There is good news, bad news and no news concerning the fate of the Sonoma Developmental Center and the remaining 439 residents of the bucolic, 1,000-acre Glen Ellen campus now in the center of a policy debate over how, where and when to move the majority into small, mainstreamed community facilities.

The debate will heat up again soon, with news last week that the California Health and Human Services Agency will reconvene the Task Force on the Future of Developmental Centers, which delivered an inconclusive report on SDC’s fate in January.

The good news is that the moratorium on new admissions has been lifted, as of Jan. 1, 2015. The ban, imposed in 2012, helped speed the decline in developmental center populations. Two years ago, SDC had 531 residents; a year ago the number was down to 485. Twenty years ago, there were almost 1,200. The attrition has been, to some extent, natural. SDC has an aging population with unique medical issues.

But critics of mainstreaming as many residents as possible into small, community-based group homes, have been skeptical that adequate resources can be found to replace the unique variety and expertise of medical and behavioral services at SDC. And they have argued that the moratorium on new admissions excludes developmentally disabled clients with acute needs that can’t be met outside a developmental center.

The bad news is that only five beds will be opened up to new admissions. The criteria used to set that limit is unclear, but funding was provided in the May Revise budget signed by Gov. Jerry Brown, and is now official.

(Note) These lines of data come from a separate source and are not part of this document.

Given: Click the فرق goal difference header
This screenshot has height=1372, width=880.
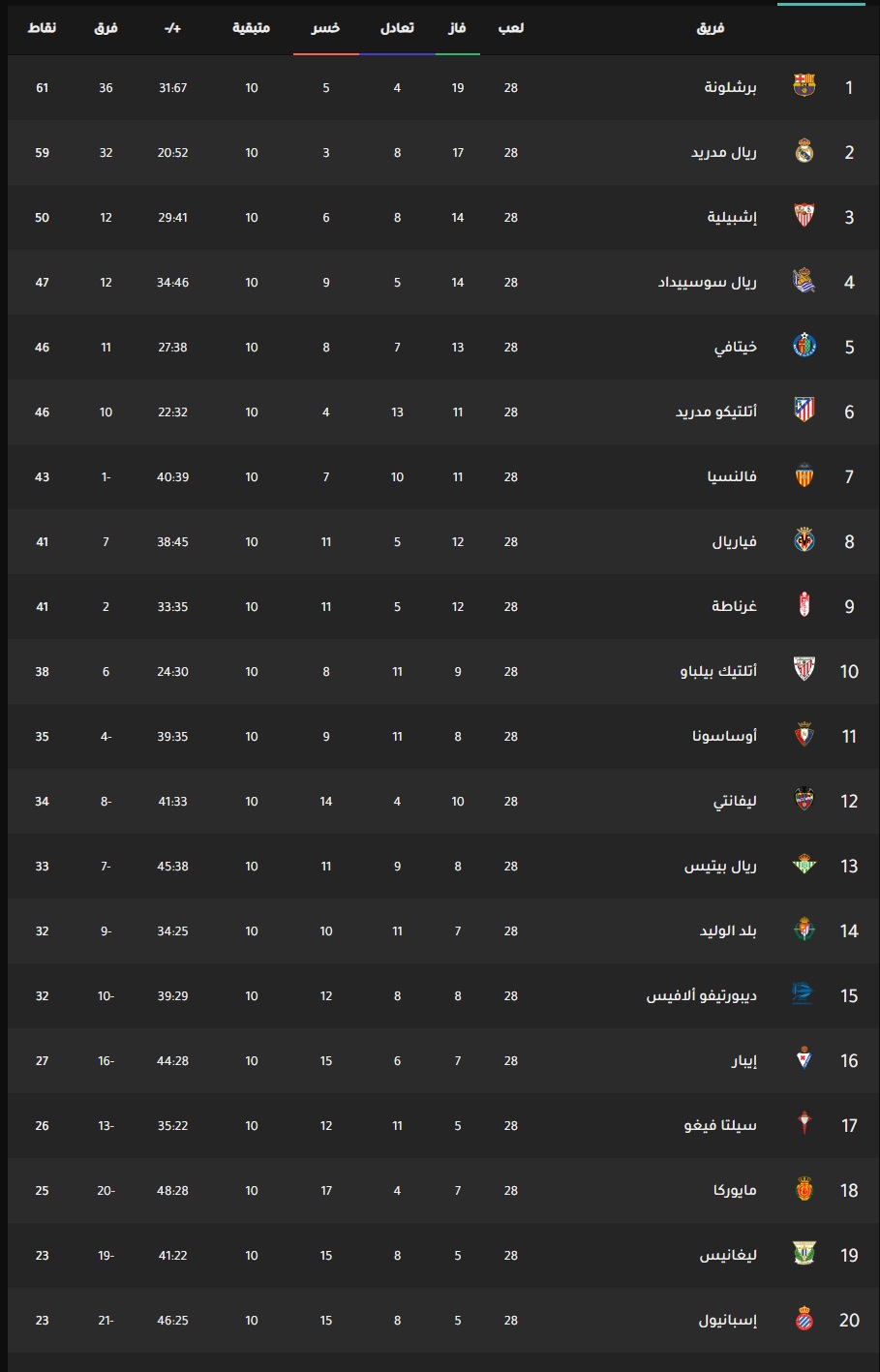Looking at the screenshot, I should 106,28.
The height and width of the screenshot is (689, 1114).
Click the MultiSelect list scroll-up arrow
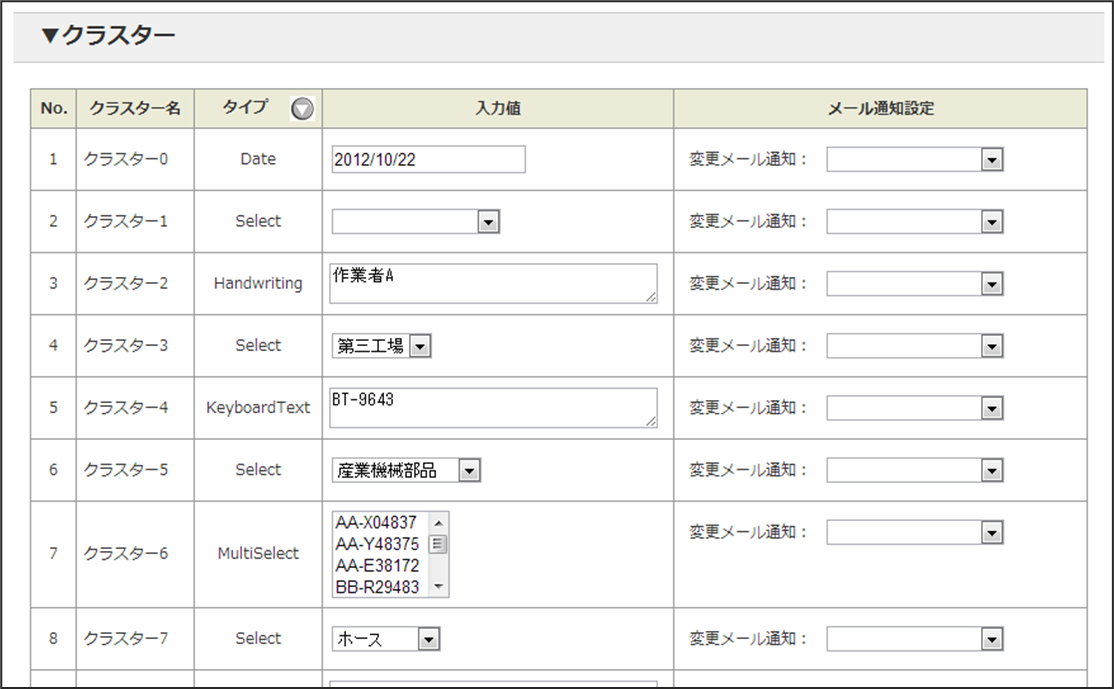[438, 521]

Most SDC supporters have greeted the news as a positive sign, and clearly it’s a step in the right direction. But it’s a very cautious step and it leads us to wonder if anyone fully understands and has planned for the real dimensions of future developmental disability needs.

Each year, according to the Department of Developmental Services (DDS), between 175 and 200 “consumers” are “transitioned” out of developmental centers and into community-based services. Some of those transitions are appropriate and successful, some of them aren’t. Simultaneously, a burgeoning population of people with autism spectrum disorders is flooding the regional centers established to care for developmental clients in local communities.

Between 1992 and 2007, the autism spectrum caseload at the North Bay Regional Center increased from 135 cases to 800. At the Alta California Regional Center, the autism caseload exploded from 210 to 1,771, at a time when the overall caseload was merely doubling. At the Golden Gate Regional Center, autism cases went from 270 to 823.

This leads us to the no news question.

If a realistic estimate of the future need for care and supervision of developmentally disabled California citizens is available, including those with autism spectrum disorders, we’d like to see it. If not, a key piece of the puzzle is missing.

And, while the medical and quality of life needs of SDC residents is an uppermost concern, that concern cannot be divorced from the needs of medical and care-giving staff, the larger community’s historic dependence on SDC revenue, and any future use of the priceless land in question.

Hopefully, the reconvened Task Force can address those issues.